Work to complete. Write out the rows below without any change, beginning at the line that contains "This screenshot has width=1397, height=868. Identify" and continuing through the line that contains "center [432, 591].".

The input.
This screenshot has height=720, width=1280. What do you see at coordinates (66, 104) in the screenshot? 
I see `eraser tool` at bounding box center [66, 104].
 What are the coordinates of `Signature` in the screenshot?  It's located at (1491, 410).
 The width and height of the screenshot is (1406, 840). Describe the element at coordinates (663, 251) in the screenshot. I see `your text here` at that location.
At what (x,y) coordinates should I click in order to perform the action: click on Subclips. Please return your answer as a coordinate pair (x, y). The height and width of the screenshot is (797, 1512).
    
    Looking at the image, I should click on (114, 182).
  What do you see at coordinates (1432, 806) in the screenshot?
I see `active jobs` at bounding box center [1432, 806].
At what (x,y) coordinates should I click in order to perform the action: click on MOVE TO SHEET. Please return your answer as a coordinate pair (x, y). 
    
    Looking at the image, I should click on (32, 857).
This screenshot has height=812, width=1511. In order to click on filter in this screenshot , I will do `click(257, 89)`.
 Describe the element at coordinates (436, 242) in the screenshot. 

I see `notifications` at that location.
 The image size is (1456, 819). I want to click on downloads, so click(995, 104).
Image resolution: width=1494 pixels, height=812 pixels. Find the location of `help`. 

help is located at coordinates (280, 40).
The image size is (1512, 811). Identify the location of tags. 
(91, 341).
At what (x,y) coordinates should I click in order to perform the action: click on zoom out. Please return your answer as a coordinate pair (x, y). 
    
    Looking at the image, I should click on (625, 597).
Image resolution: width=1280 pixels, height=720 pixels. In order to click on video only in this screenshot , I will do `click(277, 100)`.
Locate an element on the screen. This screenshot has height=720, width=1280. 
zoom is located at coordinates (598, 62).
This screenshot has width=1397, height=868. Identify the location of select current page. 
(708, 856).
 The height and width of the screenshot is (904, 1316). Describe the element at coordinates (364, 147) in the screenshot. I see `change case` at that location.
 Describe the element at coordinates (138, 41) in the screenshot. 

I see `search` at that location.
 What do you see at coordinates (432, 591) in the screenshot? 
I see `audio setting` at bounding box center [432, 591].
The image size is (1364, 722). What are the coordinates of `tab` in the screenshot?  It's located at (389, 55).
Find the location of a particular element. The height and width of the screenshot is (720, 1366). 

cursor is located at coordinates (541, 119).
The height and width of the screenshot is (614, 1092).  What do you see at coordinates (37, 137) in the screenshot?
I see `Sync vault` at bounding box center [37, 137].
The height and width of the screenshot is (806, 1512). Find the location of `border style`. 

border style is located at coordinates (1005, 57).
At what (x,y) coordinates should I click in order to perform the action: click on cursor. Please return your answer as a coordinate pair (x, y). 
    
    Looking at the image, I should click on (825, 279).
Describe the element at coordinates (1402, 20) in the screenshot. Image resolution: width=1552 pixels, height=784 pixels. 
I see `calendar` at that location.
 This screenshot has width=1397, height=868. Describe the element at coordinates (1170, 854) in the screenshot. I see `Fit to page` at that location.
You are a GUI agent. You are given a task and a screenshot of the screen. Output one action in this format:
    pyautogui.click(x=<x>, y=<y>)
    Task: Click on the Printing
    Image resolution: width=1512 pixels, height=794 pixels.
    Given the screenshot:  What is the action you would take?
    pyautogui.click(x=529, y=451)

Exercise output.
This screenshot has width=1397, height=868. Identify the location of select current page. 
(708, 856).
 The height and width of the screenshot is (904, 1316). Describe the element at coordinates (364, 147) in the screenshot. I see `change case` at that location.
 Describe the element at coordinates (138, 41) in the screenshot. 

I see `search` at that location.
 What do you see at coordinates (432, 591) in the screenshot? 
I see `audio setting` at bounding box center [432, 591].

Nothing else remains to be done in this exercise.